Von Verena Schulenburg

Dorfhain. Die weißen Gardinen sind zugezogen, einzelne Rollläden herabgelassen. Von den Bewohnern ist nichts zu sehen. In der Einfahrt des Einfamilienhauses parkt am Montagmorgen nicht das Auto der Familie, die hier üblicherweise wohnt, sondern das Fahrzeug der Dorfhainer Gemeindeverwaltung. Sie sind angekündigt, werden von den Bewohnern wohl aber nicht erwartet. „Es geht los“, sagt Rathaus-Mitarbeiterin Heike Linné zu ihren Kollegen und guckt dabei wenig erfreut. Das Abflussrohr zum Einfamilienhaus muss verschlossen werden. Noch nie hatten die Angestellten so einen Auftrag.

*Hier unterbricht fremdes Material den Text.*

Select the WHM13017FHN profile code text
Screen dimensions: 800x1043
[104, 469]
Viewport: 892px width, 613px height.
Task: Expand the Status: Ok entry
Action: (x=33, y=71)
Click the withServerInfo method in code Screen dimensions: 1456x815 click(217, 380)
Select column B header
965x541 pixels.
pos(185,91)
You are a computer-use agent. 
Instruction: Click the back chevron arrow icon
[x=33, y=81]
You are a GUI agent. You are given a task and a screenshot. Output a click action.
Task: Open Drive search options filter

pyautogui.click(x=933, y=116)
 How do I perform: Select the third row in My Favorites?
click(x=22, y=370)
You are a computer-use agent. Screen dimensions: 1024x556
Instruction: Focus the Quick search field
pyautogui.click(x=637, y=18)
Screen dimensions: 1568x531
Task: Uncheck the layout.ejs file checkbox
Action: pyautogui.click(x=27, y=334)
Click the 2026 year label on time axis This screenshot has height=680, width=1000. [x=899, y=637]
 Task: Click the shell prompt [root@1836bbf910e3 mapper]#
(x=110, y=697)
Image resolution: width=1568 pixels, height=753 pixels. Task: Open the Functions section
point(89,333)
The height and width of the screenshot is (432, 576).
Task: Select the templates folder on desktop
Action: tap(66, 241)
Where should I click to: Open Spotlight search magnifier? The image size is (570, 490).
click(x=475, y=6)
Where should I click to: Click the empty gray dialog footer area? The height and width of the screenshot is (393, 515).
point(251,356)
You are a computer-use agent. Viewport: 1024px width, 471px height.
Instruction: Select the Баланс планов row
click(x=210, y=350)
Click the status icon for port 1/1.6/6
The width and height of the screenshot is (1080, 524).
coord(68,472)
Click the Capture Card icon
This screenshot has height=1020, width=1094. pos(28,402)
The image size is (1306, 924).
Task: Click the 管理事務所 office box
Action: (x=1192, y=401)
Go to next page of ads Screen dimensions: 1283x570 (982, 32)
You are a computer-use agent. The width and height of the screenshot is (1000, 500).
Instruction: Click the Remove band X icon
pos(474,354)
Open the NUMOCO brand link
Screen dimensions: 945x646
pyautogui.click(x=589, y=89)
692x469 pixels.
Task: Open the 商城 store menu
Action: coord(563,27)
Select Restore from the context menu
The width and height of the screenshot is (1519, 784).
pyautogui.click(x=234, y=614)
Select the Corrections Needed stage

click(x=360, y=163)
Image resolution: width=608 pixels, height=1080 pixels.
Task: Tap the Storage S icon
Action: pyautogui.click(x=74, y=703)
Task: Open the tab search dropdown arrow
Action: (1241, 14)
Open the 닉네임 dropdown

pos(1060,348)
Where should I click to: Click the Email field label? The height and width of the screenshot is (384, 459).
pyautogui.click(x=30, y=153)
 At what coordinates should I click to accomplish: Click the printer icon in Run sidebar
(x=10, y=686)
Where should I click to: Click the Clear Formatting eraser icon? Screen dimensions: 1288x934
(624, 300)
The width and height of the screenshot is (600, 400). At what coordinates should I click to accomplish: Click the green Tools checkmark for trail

Die Familie, die in dem beschaulichen Wohngebiet in Dorfhain ihren Traum vom Eigenheim verwirklichte, hat ihre Abwasserrechnungen nicht bezahlt – über Jahre hinweg. Rund 6 000 Euro Schulden haben sich angesammelt. Jeden Monat wurden es mehr. Persönliche Gespräche, Angebote für Ratenzahlungen, zwei Mahnungen und eine letzte Fristsetzung – nichts half. „Wir haben alles versucht“, resümiert Heike Linné und zuckt mit den Schultern. Nun will die Gemeinde nicht länger die Dreckbrühe der Abwasserschuldner gratis entsorgen. Mitarbeiter der Gemeindeverwaltung schraubten deshalb in den Morgenstunden den Gullydeckel auf dem Grundstück der Familie ab und setzten eine Druckblase in das Abflussrohr. Diese schmiegt sich unter Luftdruck derart an das Rohr, dass es absolut dicht ist. Hier fließt nichts mehr durch.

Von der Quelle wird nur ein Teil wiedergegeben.